Hi Guys
Just wanted to drop a line on here just to keep in touch with the group.
I've now completed cycle 3 and just had my blood tests for cycle 4. So far the treatment has been smooth sailing. I had a very low heart rate on cycle 1 but got reassurance from a cardiologist that everything was okay with the heart and they've just put me on asprin and statins as a precaution.
So the message here is one of cautious optimism. Chemo and immunotherapy can be easier than predicted. My mid point PET CT was very encouraging with good reductions in the nodes.
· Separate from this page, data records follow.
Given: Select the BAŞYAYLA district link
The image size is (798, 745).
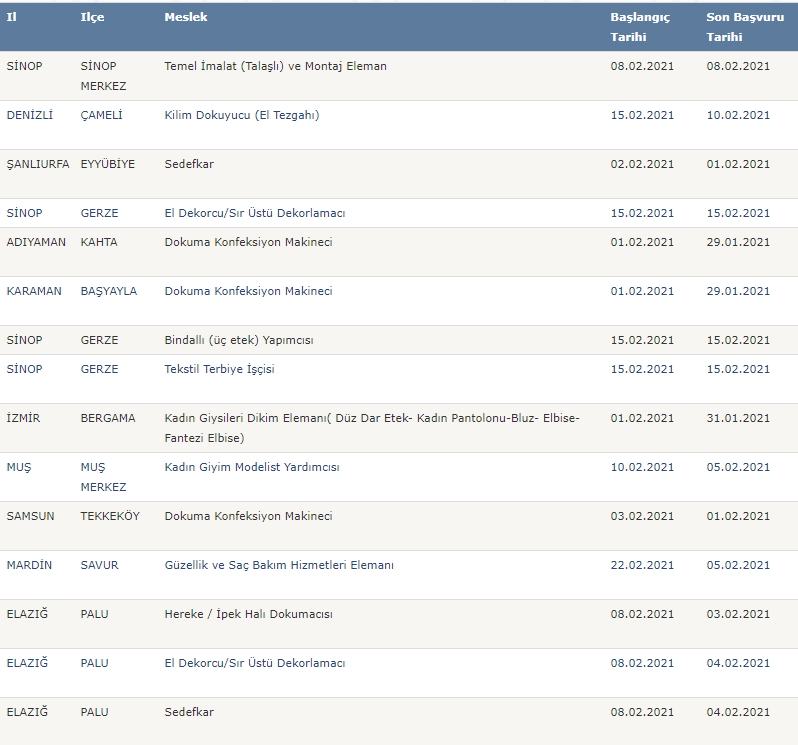Looking at the screenshot, I should point(108,291).
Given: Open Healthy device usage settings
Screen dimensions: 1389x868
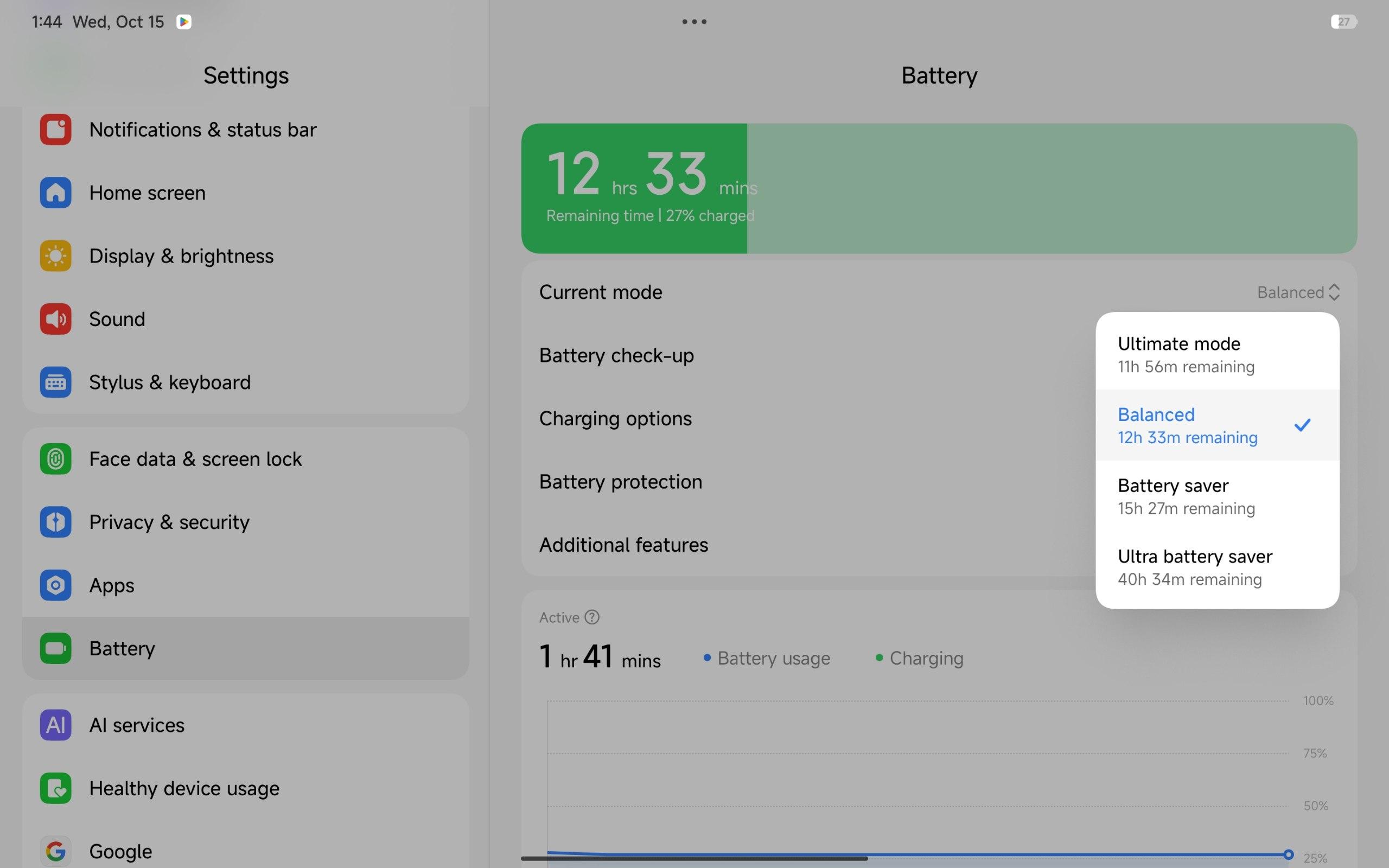Looking at the screenshot, I should tap(184, 788).
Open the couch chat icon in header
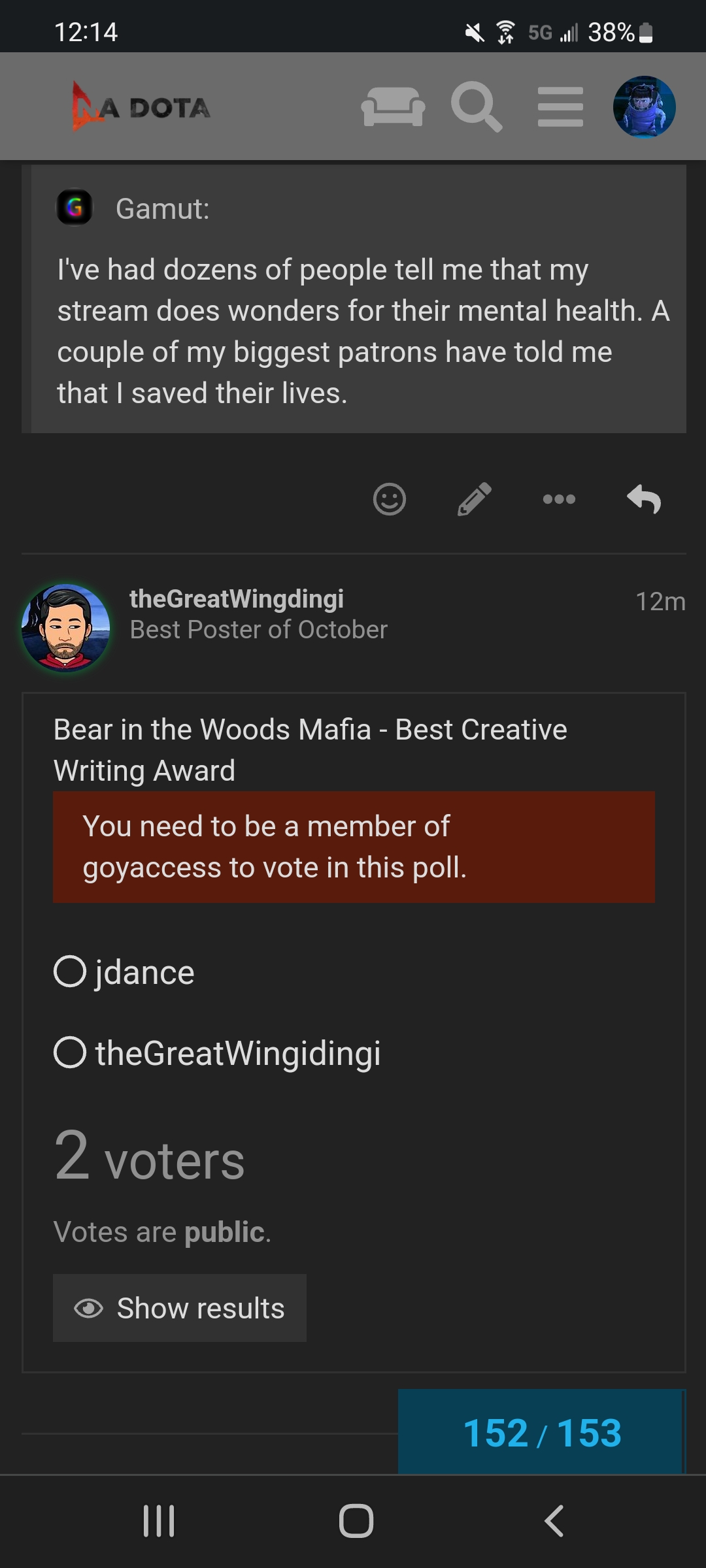The width and height of the screenshot is (706, 1568). [393, 106]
I'm getting the usual fatigue and chemo brain but it's manageable and you can tough through fatigue and still have fun when the sun's shining.
I'm optimistic about the next 3 cycles and am looking forward to completing the treatment in a couple of months and hopefully getting into a prolonged remission. I know it's a lifelong illness and that I'll always be looking over my shoulder for infections etc but today as I sit here preparing for cycle 4 the world is not as scary a place as it was 6 months ago. If you're embarking on this journey, keep your head up and enjoy the fun moments that come along the way!
Cheers, Cormac
Hi Cormac and good to hear from you….. halfway is a good milestone…… let’s look fir the ready of your treatment to go in smoothly and your FL to be put to sleep for a good period of time 
Oh, and the chemo brain should clear up when the treatment finishes. That's what all the literature says 
Hi James M …. I see it’s your first post in the group so a warm welcome.
As for water intake, I have to agree with Cormac our water intake during and between treatments is very important (the target is about 2 litres a day) as this is the main tool you have to flush out the toxins from your body and protect your kidneys….
I am a few years out from my last treatment fir my type of low grade NHL but I am still on some meds and one specific med has to be taken first thing in the morning and 12 hrs later before bed, 2 hrs after or before any food along with a pint of water….. this is the main way that this Med will work correctly ….. so yes a regular visit for a pee…. but I got into a rhythm with this.
Walking is one of the simplest ways to keep active…. For one of my treatments I was in hospital 6 days/5 nights on my 2 IV pumps 24/7 for over 120 hours for all 6 cycles…. But after each meal I took my chemo stand and walked around the corridors of the ward for a good 30mins….. the less you do the longer your recovery will be but also activity reduces the onslaught of fatigue to a certain degree.
Hi again James M …..
I missed you Chemo Brain question.
Chemo Brain is often referred to as Chemo-related cognitive impairment and for people it can be a real reaction to some of the strong chemotherapy’s that are used……
As Cormac said ‘worst hangover’……. Is a good picture…… as I said - the less you do the longer the recovery will be….. and this is so true for our brains…..
There are signs everywhere in my local Heamatology and SCT wards and clinic saying a week in bed is like ageing physically and mentally by 10 years…… I was turning 60 at my second Stem Cell Transplant but had a few issues with a reaction to one of the drugs so ended up in the CCU Unit and in bed for a good few weeks so I left the unit with the body and mind of a 90 year old in a wheelchair and my cognitive ability was very very slow.
I had 3 months of physiotherapy to get me back on my feet and get me active….. and I was told not to drive for about 3 months as I was not seen as fit to drive.